= TASK BRIEF =
Scan the entries below for "computer" and copy each line that holds it.

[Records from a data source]
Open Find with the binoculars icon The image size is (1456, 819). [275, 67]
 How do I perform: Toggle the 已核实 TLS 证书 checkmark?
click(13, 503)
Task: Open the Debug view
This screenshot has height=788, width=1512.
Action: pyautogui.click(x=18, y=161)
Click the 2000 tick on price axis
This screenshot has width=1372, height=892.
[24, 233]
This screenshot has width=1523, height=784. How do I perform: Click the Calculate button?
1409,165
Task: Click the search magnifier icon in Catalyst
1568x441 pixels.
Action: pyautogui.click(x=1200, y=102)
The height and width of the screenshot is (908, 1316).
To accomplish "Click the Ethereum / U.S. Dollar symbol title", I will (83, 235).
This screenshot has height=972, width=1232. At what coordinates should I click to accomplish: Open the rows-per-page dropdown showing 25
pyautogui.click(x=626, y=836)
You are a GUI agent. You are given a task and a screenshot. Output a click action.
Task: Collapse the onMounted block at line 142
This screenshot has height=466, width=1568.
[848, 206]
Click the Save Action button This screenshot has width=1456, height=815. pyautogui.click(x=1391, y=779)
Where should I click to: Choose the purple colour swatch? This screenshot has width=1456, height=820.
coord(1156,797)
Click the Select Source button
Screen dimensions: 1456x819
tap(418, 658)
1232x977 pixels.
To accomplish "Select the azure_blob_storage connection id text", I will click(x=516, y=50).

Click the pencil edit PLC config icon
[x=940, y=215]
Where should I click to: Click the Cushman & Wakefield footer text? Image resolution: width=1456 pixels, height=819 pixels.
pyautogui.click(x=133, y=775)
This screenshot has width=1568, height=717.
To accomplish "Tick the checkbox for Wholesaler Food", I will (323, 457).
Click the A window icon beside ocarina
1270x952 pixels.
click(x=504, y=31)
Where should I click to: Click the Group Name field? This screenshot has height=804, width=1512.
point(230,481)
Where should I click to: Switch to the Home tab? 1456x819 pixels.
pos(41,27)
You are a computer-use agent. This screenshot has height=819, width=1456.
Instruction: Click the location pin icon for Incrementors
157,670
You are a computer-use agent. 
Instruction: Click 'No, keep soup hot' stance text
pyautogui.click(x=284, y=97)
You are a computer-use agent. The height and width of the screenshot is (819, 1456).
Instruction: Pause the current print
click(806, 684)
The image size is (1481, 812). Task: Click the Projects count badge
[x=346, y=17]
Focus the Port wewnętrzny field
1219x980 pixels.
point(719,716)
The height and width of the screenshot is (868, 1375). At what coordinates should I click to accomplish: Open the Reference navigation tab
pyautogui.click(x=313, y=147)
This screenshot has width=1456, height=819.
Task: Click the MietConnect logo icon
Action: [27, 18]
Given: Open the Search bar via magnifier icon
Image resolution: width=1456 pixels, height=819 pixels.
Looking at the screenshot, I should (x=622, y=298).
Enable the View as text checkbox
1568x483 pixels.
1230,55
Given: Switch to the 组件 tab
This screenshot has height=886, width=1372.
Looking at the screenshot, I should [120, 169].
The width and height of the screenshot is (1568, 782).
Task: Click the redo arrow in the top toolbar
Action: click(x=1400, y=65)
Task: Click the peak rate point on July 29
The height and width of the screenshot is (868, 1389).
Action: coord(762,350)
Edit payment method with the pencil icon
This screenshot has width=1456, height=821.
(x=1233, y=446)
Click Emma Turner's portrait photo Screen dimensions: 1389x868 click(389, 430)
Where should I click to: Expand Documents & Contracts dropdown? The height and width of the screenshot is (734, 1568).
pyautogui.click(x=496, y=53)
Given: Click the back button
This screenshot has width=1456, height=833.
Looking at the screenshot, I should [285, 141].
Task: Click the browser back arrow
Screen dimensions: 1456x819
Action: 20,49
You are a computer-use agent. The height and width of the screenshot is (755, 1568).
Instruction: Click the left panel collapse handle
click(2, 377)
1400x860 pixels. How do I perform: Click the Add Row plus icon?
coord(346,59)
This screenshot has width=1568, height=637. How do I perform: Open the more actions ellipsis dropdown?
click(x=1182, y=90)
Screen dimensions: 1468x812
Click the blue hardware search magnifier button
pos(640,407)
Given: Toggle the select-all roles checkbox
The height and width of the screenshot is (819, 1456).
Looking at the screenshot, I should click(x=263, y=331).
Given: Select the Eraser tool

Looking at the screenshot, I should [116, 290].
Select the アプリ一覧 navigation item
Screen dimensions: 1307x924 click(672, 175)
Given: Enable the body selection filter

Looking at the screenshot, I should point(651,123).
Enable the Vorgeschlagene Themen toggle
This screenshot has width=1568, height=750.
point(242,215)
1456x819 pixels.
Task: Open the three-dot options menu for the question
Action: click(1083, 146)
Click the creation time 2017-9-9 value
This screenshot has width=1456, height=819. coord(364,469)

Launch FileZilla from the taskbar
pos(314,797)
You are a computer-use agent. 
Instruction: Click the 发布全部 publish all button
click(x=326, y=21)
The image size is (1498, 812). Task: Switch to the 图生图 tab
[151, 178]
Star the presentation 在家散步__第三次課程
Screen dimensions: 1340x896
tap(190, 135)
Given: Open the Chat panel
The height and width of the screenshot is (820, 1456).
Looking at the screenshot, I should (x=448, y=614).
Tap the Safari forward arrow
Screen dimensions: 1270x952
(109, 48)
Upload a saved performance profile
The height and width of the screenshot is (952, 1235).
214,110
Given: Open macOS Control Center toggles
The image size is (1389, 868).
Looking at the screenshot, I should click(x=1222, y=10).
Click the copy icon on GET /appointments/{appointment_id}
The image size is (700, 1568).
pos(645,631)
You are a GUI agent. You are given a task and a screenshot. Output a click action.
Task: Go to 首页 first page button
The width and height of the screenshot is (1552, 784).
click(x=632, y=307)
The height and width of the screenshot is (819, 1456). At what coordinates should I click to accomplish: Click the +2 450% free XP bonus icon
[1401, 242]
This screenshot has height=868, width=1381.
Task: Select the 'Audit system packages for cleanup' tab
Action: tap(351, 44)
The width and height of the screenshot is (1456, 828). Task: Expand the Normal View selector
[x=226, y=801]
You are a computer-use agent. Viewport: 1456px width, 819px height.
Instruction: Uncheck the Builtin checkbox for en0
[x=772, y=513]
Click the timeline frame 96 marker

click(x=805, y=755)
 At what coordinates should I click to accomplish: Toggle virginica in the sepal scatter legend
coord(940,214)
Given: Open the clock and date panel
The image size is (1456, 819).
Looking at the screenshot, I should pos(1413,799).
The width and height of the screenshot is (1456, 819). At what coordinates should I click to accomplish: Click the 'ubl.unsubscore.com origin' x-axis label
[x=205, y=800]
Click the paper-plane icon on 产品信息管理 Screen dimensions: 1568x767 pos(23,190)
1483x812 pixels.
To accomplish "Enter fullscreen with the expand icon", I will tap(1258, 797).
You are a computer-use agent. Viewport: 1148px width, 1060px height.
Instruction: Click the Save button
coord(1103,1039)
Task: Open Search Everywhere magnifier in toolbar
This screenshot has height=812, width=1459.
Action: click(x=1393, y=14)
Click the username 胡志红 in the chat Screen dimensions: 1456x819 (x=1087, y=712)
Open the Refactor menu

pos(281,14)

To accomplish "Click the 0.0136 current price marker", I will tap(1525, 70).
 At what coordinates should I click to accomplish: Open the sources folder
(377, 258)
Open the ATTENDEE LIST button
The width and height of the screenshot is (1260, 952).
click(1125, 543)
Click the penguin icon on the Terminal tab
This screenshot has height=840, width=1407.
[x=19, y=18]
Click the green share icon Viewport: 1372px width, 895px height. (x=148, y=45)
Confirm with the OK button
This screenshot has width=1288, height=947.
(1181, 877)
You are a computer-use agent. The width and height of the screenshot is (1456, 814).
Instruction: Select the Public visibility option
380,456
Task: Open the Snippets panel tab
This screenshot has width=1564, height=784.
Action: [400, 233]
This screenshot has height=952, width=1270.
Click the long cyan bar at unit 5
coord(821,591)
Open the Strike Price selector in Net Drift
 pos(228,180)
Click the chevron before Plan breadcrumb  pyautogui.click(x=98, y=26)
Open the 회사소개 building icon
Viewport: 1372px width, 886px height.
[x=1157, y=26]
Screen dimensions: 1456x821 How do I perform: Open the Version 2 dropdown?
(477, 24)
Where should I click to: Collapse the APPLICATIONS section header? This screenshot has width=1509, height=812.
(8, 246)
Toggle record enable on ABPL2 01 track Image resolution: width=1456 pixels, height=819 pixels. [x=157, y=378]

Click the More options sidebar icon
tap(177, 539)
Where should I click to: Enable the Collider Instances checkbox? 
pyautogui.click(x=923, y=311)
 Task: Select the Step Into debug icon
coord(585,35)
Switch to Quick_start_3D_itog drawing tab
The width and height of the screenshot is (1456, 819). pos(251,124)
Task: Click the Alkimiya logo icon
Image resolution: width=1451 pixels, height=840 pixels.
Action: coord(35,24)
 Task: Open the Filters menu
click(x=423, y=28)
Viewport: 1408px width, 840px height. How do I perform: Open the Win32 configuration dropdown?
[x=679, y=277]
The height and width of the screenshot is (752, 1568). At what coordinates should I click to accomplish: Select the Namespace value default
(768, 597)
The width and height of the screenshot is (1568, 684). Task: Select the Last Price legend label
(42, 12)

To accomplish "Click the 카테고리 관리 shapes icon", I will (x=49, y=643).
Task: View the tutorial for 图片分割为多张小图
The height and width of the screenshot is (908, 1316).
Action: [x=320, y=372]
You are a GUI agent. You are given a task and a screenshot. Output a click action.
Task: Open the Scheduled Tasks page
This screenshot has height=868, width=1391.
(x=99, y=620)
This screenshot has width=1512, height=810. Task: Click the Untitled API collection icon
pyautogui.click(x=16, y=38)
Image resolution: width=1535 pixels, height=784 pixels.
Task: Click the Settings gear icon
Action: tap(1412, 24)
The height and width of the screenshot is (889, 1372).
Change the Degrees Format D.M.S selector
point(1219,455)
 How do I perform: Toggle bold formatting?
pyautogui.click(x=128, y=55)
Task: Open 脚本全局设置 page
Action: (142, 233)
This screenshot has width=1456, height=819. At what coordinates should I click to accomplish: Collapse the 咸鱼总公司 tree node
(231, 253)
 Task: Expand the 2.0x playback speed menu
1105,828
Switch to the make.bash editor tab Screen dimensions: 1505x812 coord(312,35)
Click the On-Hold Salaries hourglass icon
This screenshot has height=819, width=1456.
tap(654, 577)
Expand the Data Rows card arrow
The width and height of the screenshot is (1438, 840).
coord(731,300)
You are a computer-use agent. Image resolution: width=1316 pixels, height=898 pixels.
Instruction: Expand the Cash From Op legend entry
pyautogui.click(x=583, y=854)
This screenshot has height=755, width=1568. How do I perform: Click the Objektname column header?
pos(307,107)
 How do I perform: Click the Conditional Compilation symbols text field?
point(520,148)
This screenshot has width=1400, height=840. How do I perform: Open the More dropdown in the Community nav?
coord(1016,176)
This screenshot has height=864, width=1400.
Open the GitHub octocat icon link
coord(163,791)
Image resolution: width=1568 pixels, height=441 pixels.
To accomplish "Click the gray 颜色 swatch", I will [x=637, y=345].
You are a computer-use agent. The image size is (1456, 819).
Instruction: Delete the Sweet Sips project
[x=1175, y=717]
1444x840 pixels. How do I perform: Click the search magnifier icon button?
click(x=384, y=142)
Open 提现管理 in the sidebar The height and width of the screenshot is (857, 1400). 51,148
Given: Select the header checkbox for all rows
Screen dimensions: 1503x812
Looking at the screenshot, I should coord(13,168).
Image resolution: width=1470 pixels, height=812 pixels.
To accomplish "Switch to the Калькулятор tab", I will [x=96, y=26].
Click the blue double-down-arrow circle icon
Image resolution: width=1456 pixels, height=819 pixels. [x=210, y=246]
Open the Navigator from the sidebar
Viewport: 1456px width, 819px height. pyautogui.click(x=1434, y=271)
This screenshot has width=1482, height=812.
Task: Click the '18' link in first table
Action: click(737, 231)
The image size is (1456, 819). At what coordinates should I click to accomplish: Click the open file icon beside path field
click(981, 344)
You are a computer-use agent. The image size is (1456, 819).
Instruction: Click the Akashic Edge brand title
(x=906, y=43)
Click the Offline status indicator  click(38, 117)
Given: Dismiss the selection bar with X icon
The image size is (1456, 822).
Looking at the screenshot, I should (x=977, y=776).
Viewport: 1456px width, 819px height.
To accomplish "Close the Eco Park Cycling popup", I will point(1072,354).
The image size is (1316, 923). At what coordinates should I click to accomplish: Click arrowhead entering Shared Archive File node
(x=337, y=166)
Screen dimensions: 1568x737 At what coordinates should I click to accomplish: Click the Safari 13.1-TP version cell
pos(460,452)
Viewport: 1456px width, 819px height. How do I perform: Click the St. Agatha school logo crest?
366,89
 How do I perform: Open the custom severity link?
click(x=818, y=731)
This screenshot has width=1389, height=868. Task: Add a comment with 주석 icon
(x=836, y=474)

= SOLUTION TO THIS PROBLEM =
You are a computer-use agent. This screenshot has height=819, width=1456.
You are a computer-use agent. 
You are a computer-use agent. The height and width of the screenshot is (819, 1456).
You are a computer-use agent. The height and width of the screenshot is (755, 1568).
You are a computer-use agent. 
You are a computer-use agent. Viewport: 1456px width, 819px height.
You are a computer-use agent. Viewport: 1148px width, 1060px height.
You are a computer-use agent. The width and height of the screenshot is (1456, 814).
You are a computer-use agent. Image resolution: width=1316 pixels, height=898 pixels.
You are a computer-use agent. The image size is (1456, 819).
You are a computer-use agent. The image size is (1456, 819).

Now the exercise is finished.